No wonder democratically-elected West Virginia county governments chafe in their relationship with the Regional Jail Authority _ their only right is the right to pay up as much as the Authority says! (See footnote 1) The Court's opinion clearly points out that the democratically-elected Legislature has come close to entirely abdicating its duty to see that the RJA is both funded and operated in an efficient and fair fashion. There should be no blank checks for the RJA. County commissions cannot continue to send to the RJA signed checks with blanks in the amount lines that are to be filled in by RJA administrators.
The Legislature had better step up and restore some balance _ or taxpayers will rightfully revolt! It was not long ago that one of our more rural counties could not meet its payroll for county employees because of excessive monies it had to pay to the RJA.

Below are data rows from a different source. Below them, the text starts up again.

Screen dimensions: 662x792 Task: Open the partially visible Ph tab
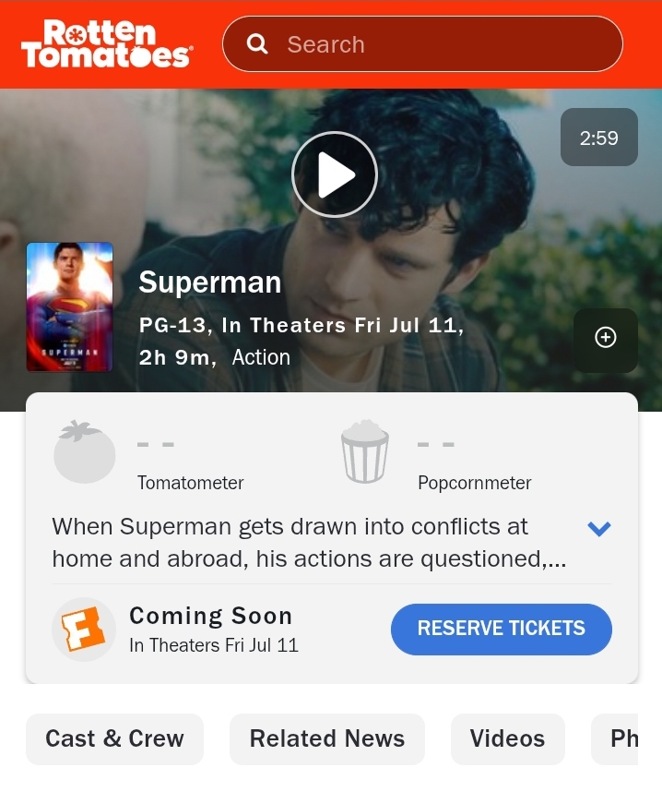615,739
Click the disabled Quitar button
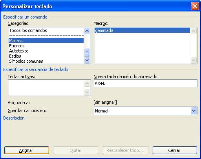The image size is (201, 159). [76, 150]
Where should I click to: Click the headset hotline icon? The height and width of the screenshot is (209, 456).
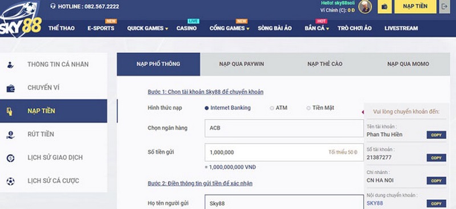pyautogui.click(x=52, y=6)
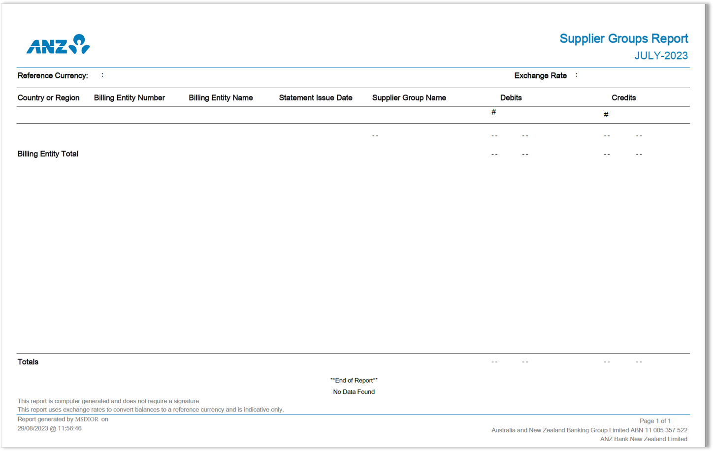Select the Billing Entity Total row label
The height and width of the screenshot is (451, 713).
pyautogui.click(x=47, y=154)
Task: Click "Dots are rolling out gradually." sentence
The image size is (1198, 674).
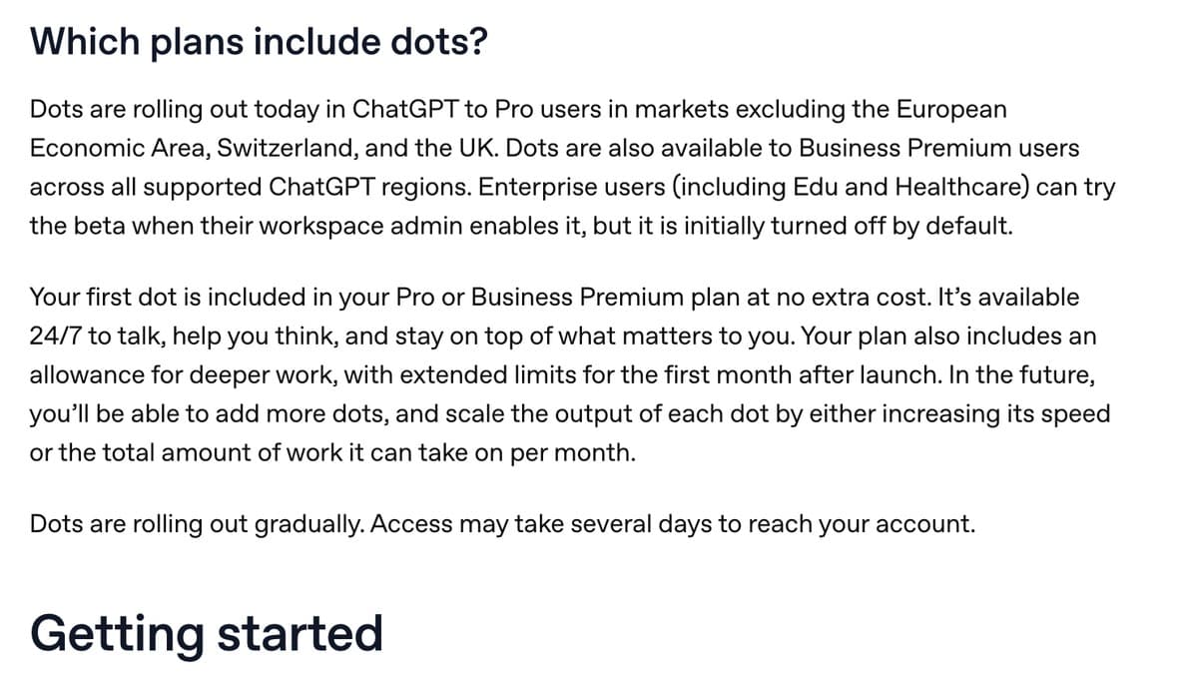Action: 197,523
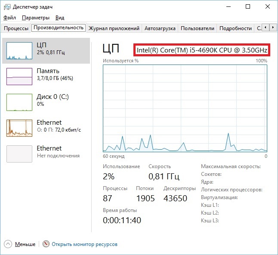This screenshot has height=255, width=278.
Task: Select the active Ethernet graph with traffic
Action: point(19,128)
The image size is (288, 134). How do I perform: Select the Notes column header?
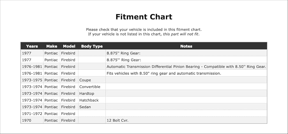[x=186, y=46]
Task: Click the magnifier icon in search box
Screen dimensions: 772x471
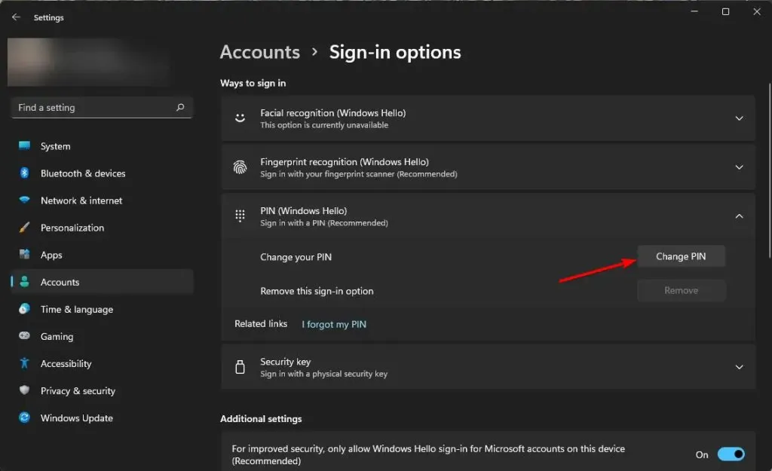Action: coord(180,107)
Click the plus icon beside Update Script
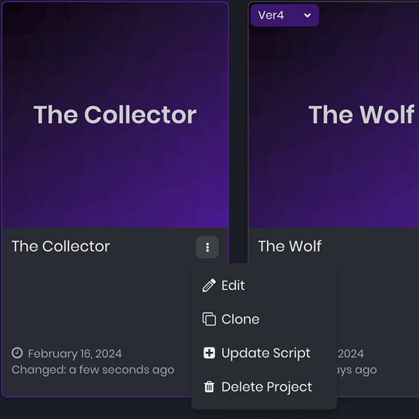The width and height of the screenshot is (419, 419). point(209,353)
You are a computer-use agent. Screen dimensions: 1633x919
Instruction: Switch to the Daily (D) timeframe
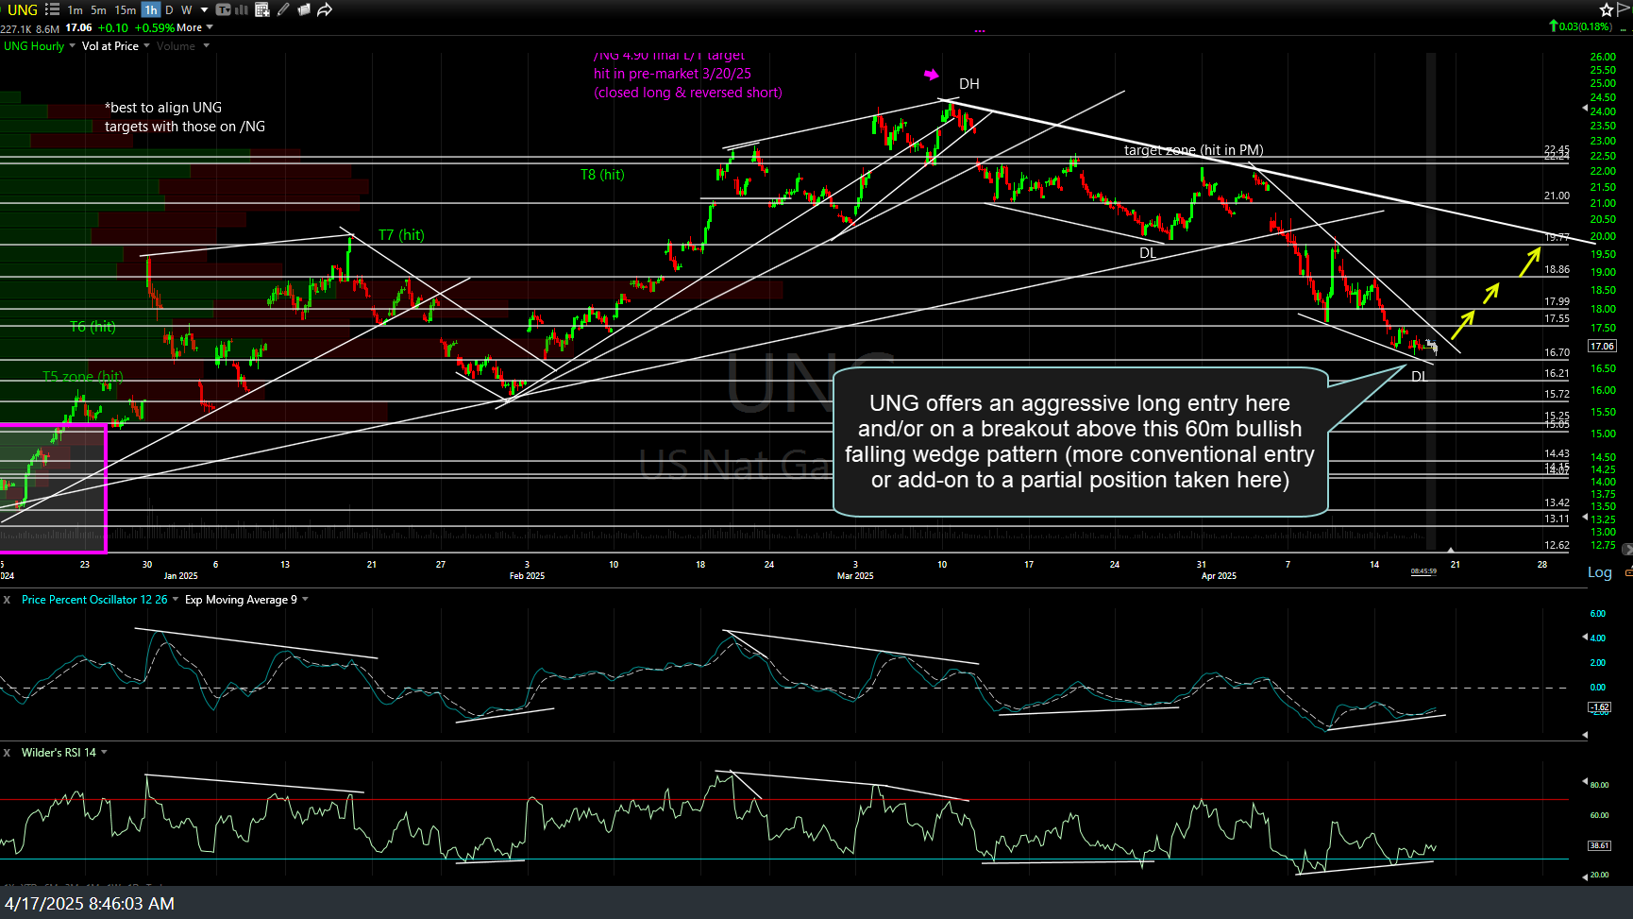[x=169, y=9]
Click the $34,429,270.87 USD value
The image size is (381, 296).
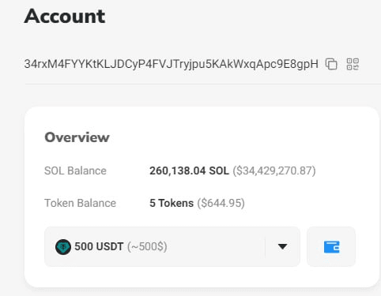click(274, 170)
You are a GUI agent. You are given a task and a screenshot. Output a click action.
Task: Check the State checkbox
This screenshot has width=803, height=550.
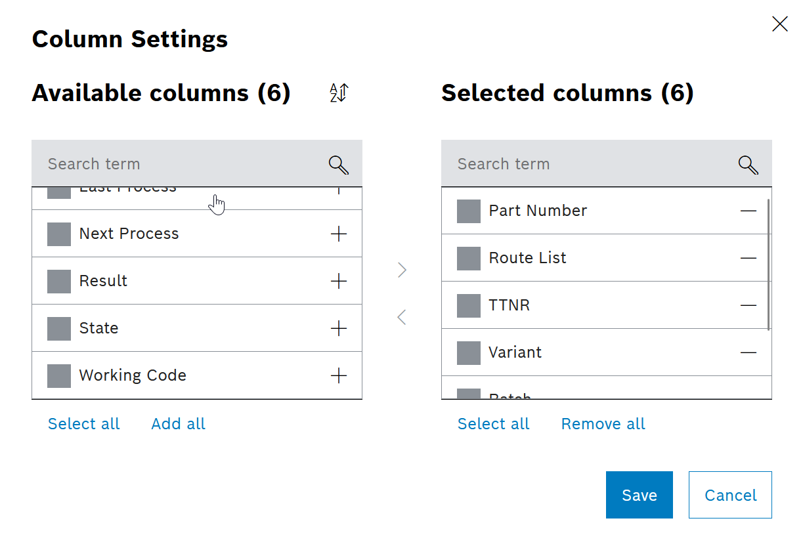(58, 328)
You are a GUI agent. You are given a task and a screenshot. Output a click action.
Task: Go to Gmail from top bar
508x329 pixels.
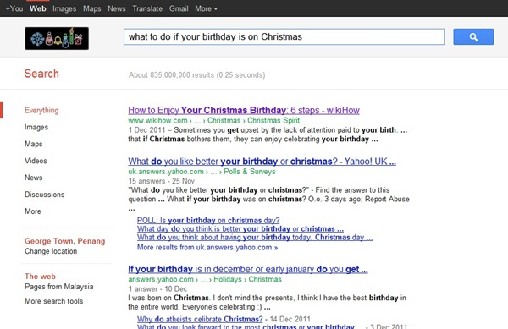[179, 8]
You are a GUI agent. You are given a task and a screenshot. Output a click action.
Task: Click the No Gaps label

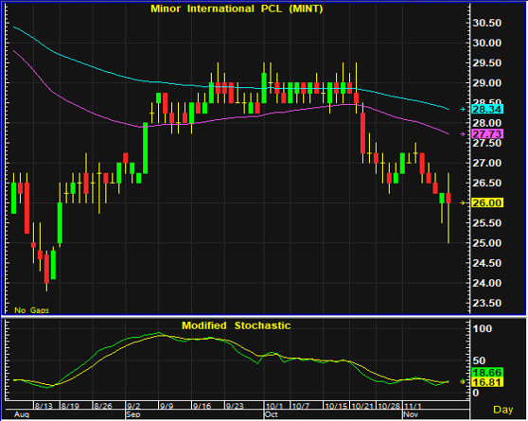pos(31,310)
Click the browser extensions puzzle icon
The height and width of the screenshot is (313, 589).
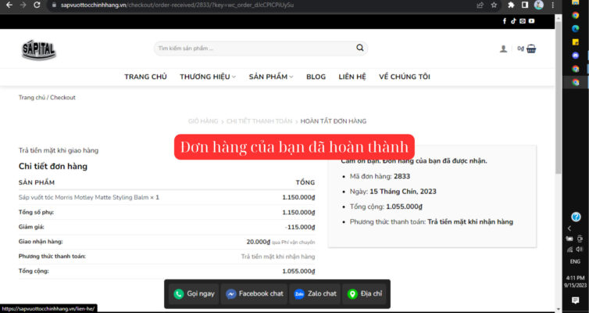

Second, it should be noted that West Virginia has absolutely no need for the number of jail and prison beds it has now (much less an increase). Crime rates are down in our state. Most new admissions to jails and prisons are for nonviolent offenses. And, a substantial portion of jail and prison inmates are there because of their untreated mental illness.
The result is that our regional jails are overcrowded, but the truth is that for the
same or less money, many of the current inmates could be safely punished or safely managed
(with intensive supervision) in the community _ punishment that should be weighed heavily
with public service work, like cleaning highways, parks, streams, etc. Sadly, too many
prosecutors seek and judges impose long prison and jail sentences out of fear, anger, and re- election concerns _ not common sense or a compelling concern for public safety. And the bottom line is again that county commissions (with ordinary citizens' tax monies) have to pay up _ due to sentencing decisions that the commissions did not make. This situation cries out for Legislative attention.
Third, let's not forget that when it comes to locking people up, race matters. The percent of jail and prison inmates who are African American is hugely higher than the African American percentage in West Virginia's population. And for the same offenses, black West Virginians receive much harsher sentences. (See footnote 2) To not recognize this is to turn a blind eye to the truth. The Legislature should take a hard look at this situation, too.
Having made these points, I reluctantly concur.